In February 2005 I had a chance to spend a day with many of the top pandemic people at the US Department of Health and Human Services (HHS) and the US Centers for Disease Control and Prevention (CDC). I made the strongest case I could for alerting the American public to the risk of an H5N1 pandemic—for shaking people by their collective lapels and persuading them that family and community preparedness should be a priority.
I failed. The collective wisdom of the group was that, yes, pandemic preparedness was an important government priority. But trying to make it an important public priority would require frightening people . . . and that was simply too high a price to pay. The psychological toll and the economic impact could be incalculable.
That summer US President George Bush read John Barry’s book on 1918, The Great Influenza. And a couple of months after that, Katrina led White House strategists to decide that, for a while at least, Cassandra’s doomsday predictions might provide a better role model than Pollyanna’s over-optimism. By the end of 2005, HHS and CDC were in the forefront of an orchestrated federal campaign to sound the alarm about pandemic preparedness.

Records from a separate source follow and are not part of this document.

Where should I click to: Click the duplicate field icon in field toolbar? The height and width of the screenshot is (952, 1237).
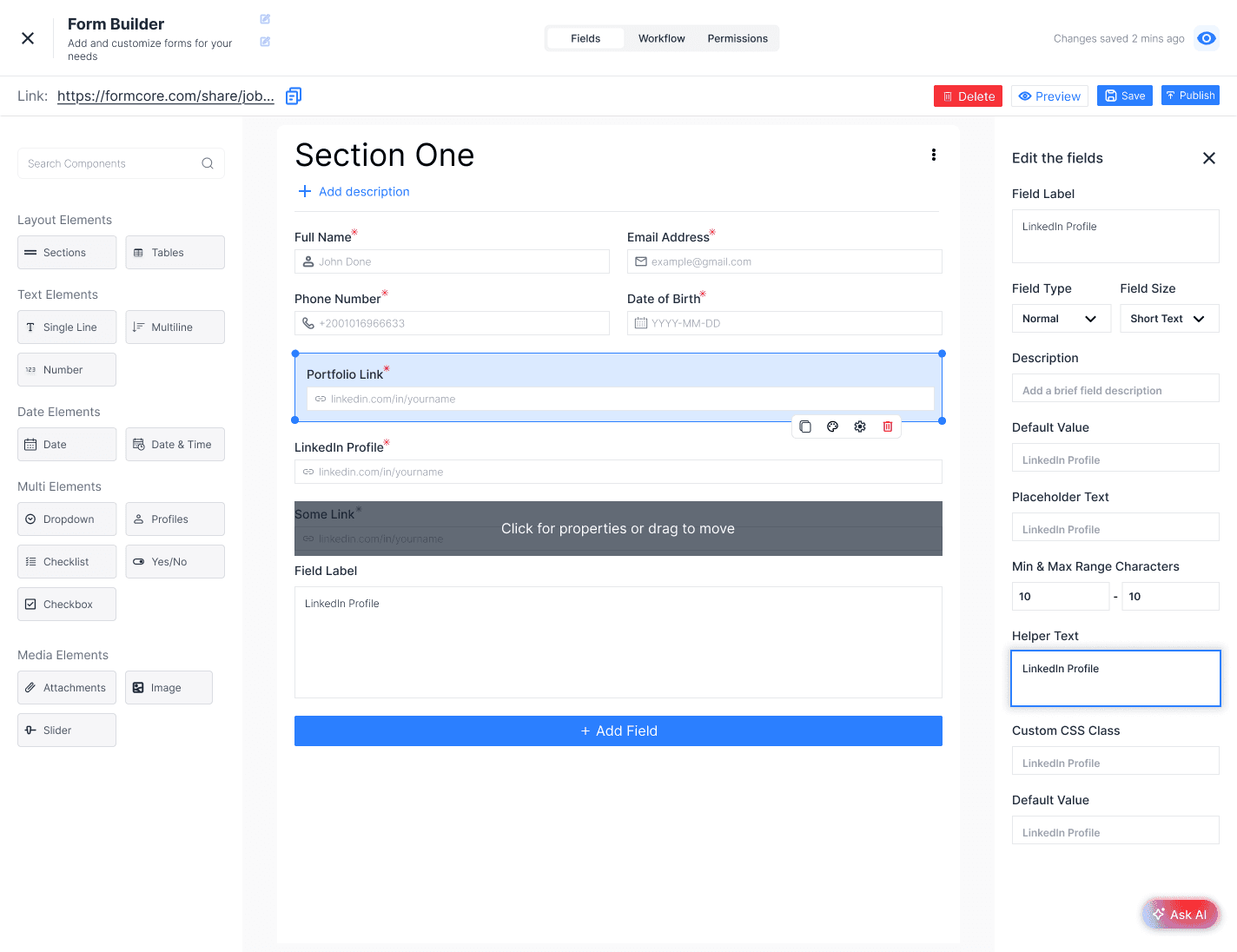point(805,426)
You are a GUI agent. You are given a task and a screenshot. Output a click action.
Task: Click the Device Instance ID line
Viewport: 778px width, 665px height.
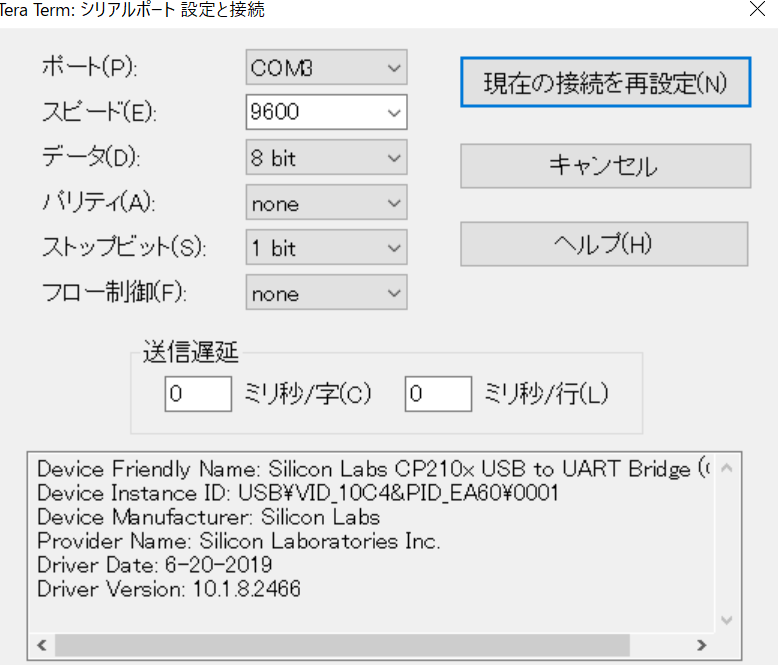[x=297, y=493]
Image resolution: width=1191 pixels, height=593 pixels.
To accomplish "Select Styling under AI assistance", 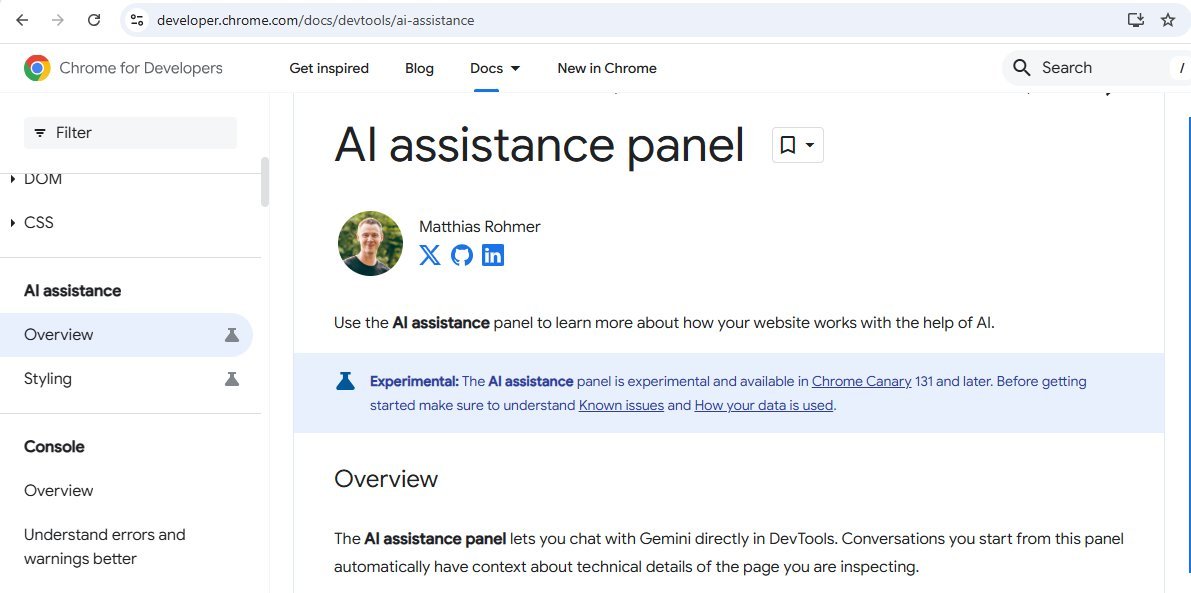I will point(48,379).
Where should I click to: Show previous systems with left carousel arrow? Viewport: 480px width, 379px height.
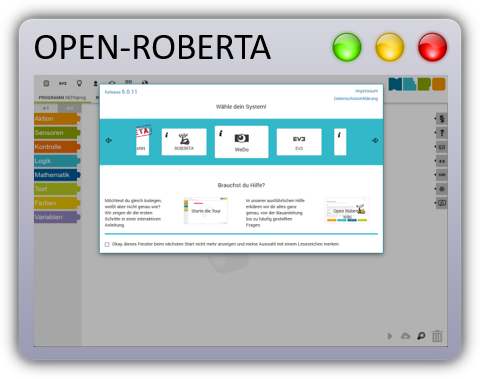coord(109,140)
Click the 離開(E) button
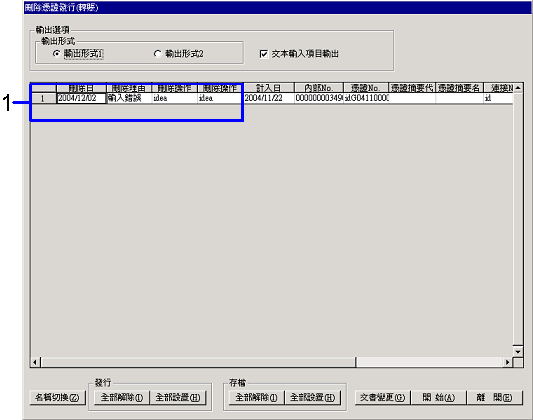The width and height of the screenshot is (533, 420). click(x=495, y=397)
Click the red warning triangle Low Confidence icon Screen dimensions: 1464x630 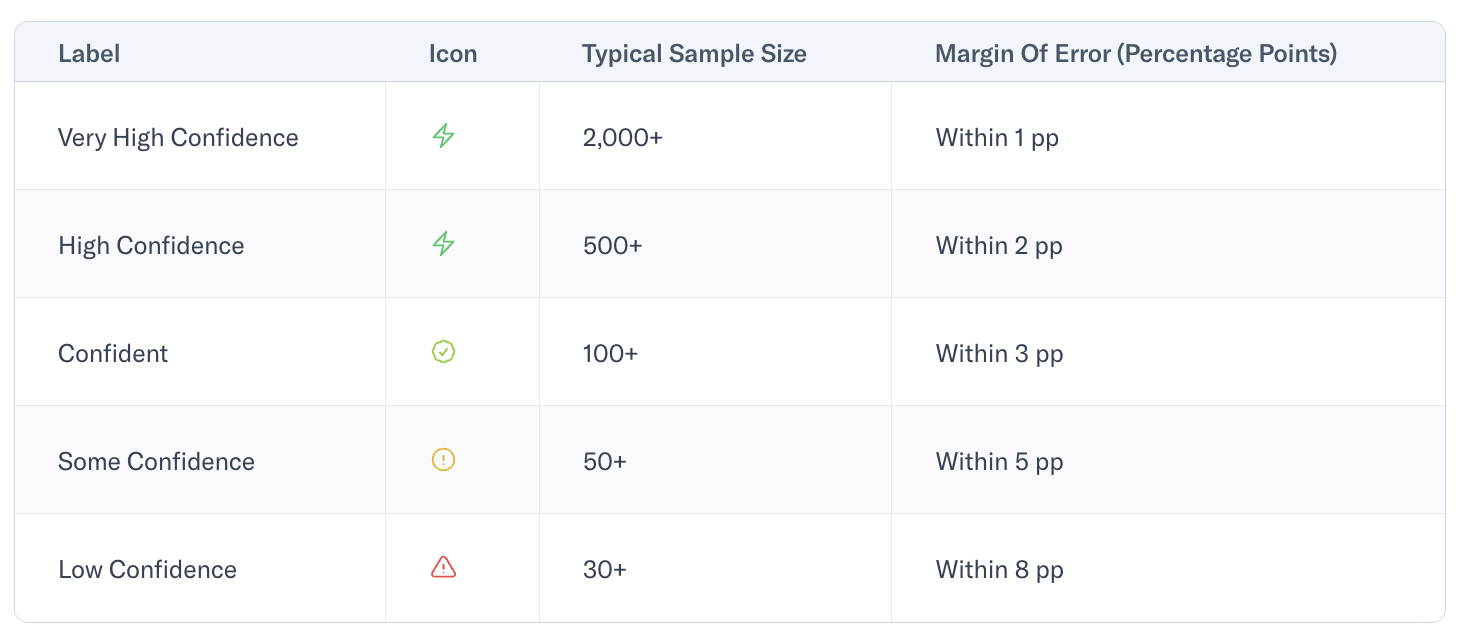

Have you noticed any signs of pandemic preparedness panic? Are your friends suffering from pandemic preparedness post-traumatic stress disorder? Has a massive pandemic preparedness market selloff hurt your share price? I don’t think so.
The pandemic “fear campaign,” as its critics rightly called it, was modestly successful. It was a decent start on what will have to be a 5-year or 10-year effort to get the US public emotionally and logistically ready for a pandemic. (We hope we are given that much time.) As I write this in early December 2006, we’re in a lull. Pandemic preparedness is old news in the mainstream media. But when the story becomes newsworthy again—perhaps when the first bird with Asian H5N1 virus is found in the North America—we will start at a higher level of public awareness and concern than we started in 2005.
Much of the private sector, meanwhile, is about where HHS and CDC were nearly two years ago: convinced that pandemic preparedness is important, but reluctant to frighten customers or employees. Client after client tells me that the company is busy getting ready for a possible pandemic—but quietly. Why quietly? Because they don’t want to “unduly frighten people.”
What about duly frightening people?
During consultations and presentations on pandemic risk communication, I typically draw a diagram representing the “fear dimension” of emotional arousal.
When I ask the group where on the scale they want their stakeholders to be with respect to pandemic preparedness, the typical choice is “concern.” When I advocate for “fear” instead I get a lot of pushback. The group’s usual solution is to add another label, “high concern.”
I think my clients are imagining a cowering fear; a paralyzing fear; a swarming mass-hysteria panic-fear. But for the most part people are sturdy—responding to fearful situations with initial anxiety and riveted attention, followed quickly by resilient response, and then by integrating the new fear into their daily lives. Pretty quickly—sadly, in a way—people adapt. Many people even become too apathetic again.
On the diagram at right, the level of emotional arousal most conducive to precaution-taking is fear—proportionate fear. Concern is too low; terror is too high. Sustained fear would be optimal for preparedness (though not optimal for normal living). But fear isn’t sustainable. The best we can manage is an oscillation between fear (when something newsworthy is happening) and concern (when it isn’t).
My wife was once a university psychiatrist. Students used to say to her, “I want to break up with my boyfriend, but I don’t want to hurt his feelings.” Her answer: “That isn’t one of the choices. When you tell him hurtful news, you can’t skip the part where he feels hurt.”
Scaring people is scary. But if you want people to prepare for a possible pandemic, you can’t skip the part where they feel frightened.